How do I know it’s time for me to start baking again?
It’s pretty simple- if I label one more thing in our house, I think my boys are going to lose their minds!!
This summer was total chaos. I loved every second of it, but we were moving at such a fast pace, nothing seemed to be put back in its proper place. Then packing up for vacation, packing up the girls to head back to campus, and fall sports starting so early…..there just hasn’t been time to get organized.
Last week, Lance took Boeden to Maine and I stayed home, virtually alone, since Bensten started high school. I cleaned almost every closet. I threw out so much stuff. I donated even more stuff. I even filled two big tupperware bins with toys/puppets that I want to save for our grandkids and put them up in the attic for safe keeping. (I know, I am certifiable! There are no serious boyfriends in the equation, so I am putting the cart in front of the horse BIG TIME!)

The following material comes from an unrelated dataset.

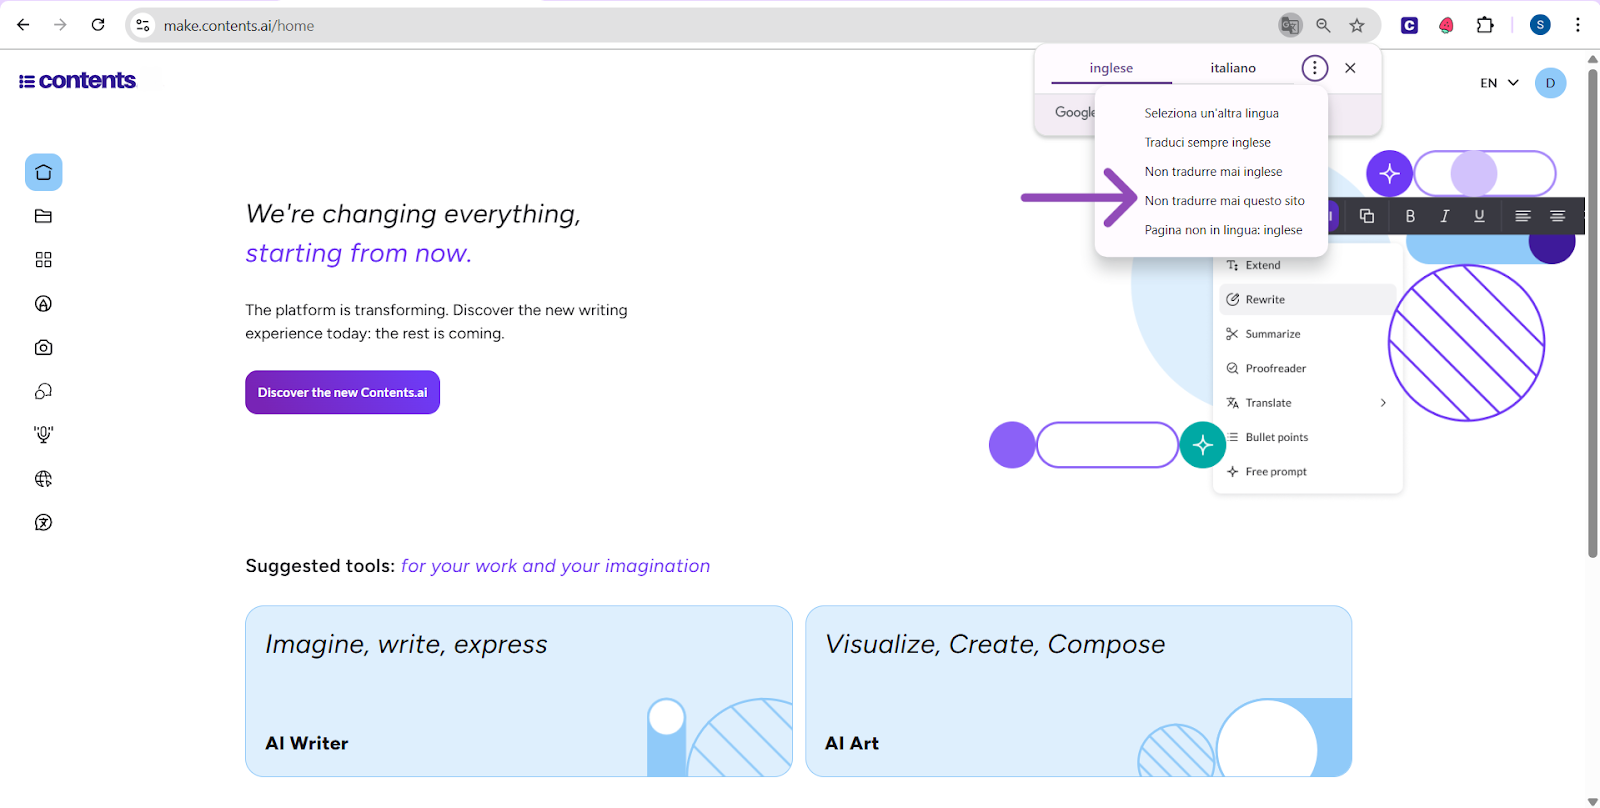Click the circled letter A sidebar icon
The height and width of the screenshot is (808, 1600).
coord(43,304)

Speaking of certifiable, I think I have been pretty transparent about my need for control. Hence why baking is such a joy for me. I can control just about every element of the process, and that brings me so much comfort. I now know that dropping my girls off at school is the ultimate relinquishing of control. It’s not that I need to know what they are up to. I just really really enjoy them as people. Having them at home makes me so happy; everything feels right in the world when I have all my people under one roof. Sending them back to school leaves a ginormous void in our house- and I HATE it, even though I LOVE the amazing opportunities and experiences they are having. This year, within 5 days, I dropped Lil back at Davidson, dropped Izzy back at BC, dropped Boeden and Lance at the airport and dropped Bensten off at high school. I was definitely bracing for my own mental breakdown….
Shockingly, I was okay. But I think I circumvented my breakdown by taking control of my house. Getting organized was all consuming and super soothing. Making labels was definitely extreme, but I want my boys to keep up my new organization system….so it seemed I should be as clear as possible. (Over/under on how long the organization lasts?!?!?) But if I label one more thing, I am pretty sure they will revolt.
Despite my new found love of clean clear bins and labels (pictures attached to prove my degree of crazy!)- I have missed baking for you all. So starting this week, we will move back to our Friday drops and baking on most Fridays. I will have to switch to Thursdays on weeks that we go visit the girls, and when the boys’ need me….but I am hoping to have a somewhat consistent baking schedule! And trust me, I need the consistent baking more than anyone. Having a son in high school is keeping my oven on…. partially because he eats 24/7, but also cause he joined the Flint Hill cross country team. It’s been a super positive experience so far, and Bensten loves it. But one day this week, the coach handed them the attached map and sent a bunch of boys into the town of Oakton on a 6 mile run. No phone, just a good old fashioned map which I am pretty certain no one knew how to read. And yes, kids got lost. I offered to buy Bensten a fanny pack so he could take his phone on these runs. I’ll just let you guess how well that went over. The stress I tell ya….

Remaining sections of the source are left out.